If the suffering and death of Jesus on the cross matter for everyone and everything, then Jesus must be the cosmic Christ in the flesh.   All suffering and death find their meaning in him and his cross.  And all joy and life find their source in him and his resurrection.   The cross and resurrection of Jesus were the chief signs of how God was always and is always relating to the world— through suffering and overcoming love.

But if it was hard to see God before Jesus, and if Jesus is now no longer on the scene in the flesh, how is the world to see God and know the effects of Christ?   This is where we come in —through his church.

The work of Christ was not only to reveal God to us; it was also to reconcile us to God and to each other.  Whenever reconciliation happens, it is a revelation of the God who is at work in the world through Christ.  It is a work that God has been up to since the beginning of creation.   Always loving in a longsuffering way, making peace with us by his presence and calling us to peace with one another.  We once were enemies, Paul says, but now we have been made friends of God.   It wasn’t our idea.   What’s more, Gentiles and Jews were separated from one another as enemies, but they have become one people now in Christ.

Rabbi Lawrence Kushner tells this story:

“It was Munich in Nazi Germany. One of my rabbinic students told me her great-aunt, Susie, had been riding a city bus home from work when SS storm troopers suddenly stopped the coach and began examining the identification papers of the passengers.  Most were annoyed, but a few were terrified.  Jews were being told to leave the bus and get into a truck around the corner.

“My student’s great-aunt watched from her seat in the rear as the soldiers systematically worked their way down the aisle.  She began to tremble, tears streaming down her face. When the man next to her noticed that she was crying, he politely asked her why.“

‘I don’t have the papers you have. I am a Jew. They’re going to take me.’    The man exploded with disgust.  He began to curse and scream at her.  ‘You stupid [witch],’ he roared. ‘I can’t stand being near you!’

“The SS men asked what all the yelling was about. ‘Damn her,’ the man shouted angrily.   ‘My wife has forgotten her papers again!  I’m so fed up. She always does this!’

“The soldiers laughed and moved on.  My student said her great-aunt never saw the man again. She never even knew his name.”

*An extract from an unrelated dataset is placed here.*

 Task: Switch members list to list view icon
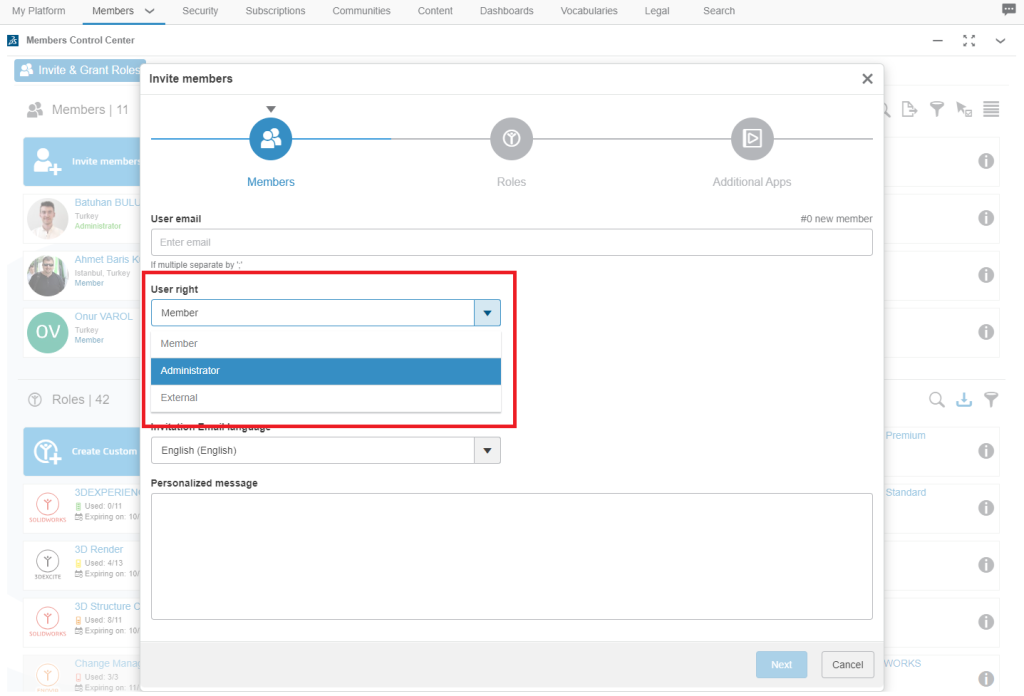[x=991, y=109]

Whenever we stand up for people who are in danger, whenever we make peace with those who are supposed to be our enemies, whenever we fight for the life of innocent people and bring reconciliation or peace to the world in whatever measure, we make God more visible, and we complete what is lacking in Christ’s sufferings.   It’s an odd phrase Paul uses to describe his and our servant mission in the world as the church of Jesus Christ.   But it is not a matter of adding to Christ’s cross as if he was wrong when he cried, “It is finished.”   We join him in his work of bringing peace and reconciliation and forgiveness to the world.

A few weeks ago, as most of you know, there was an article in the Dallas paper on me.   It was a complimentary piece, touching on things that are important to me and this church.   One place was a bit fuzzy.   The writer described my view of salvation and seemed to quote me as saying that that is God’s business not ours.  Well, of course salvation is our business, precisely because it is God’s business.   The point I was making is that only God can judge.  But curiously enough, in the weeks following, I have had dozens of inquiries from people all over who have questioned me about my view of salvation.  I don’t mind, really, since it gave me a chance to clear it up. 

But I find it odd that not one single person has asked me about my view of the church’s role in social justice, or in racial and religious reconciliation.   The only thing they wanted to be sure I got right was that Jesus is the key to salvation.   But salvation always involves all of the suffering love of Christ for the world. Well, fine, but unless we are at work in the church being Christ’s suffering servants for the hurting and lonely people of the world, we can preach Christ all we want, but his full work of salvation will be lacking.  Unless this church is a colossal community of grace and healing, Christ will not be evident in it.  Will you help make Christ evident in this—his— church?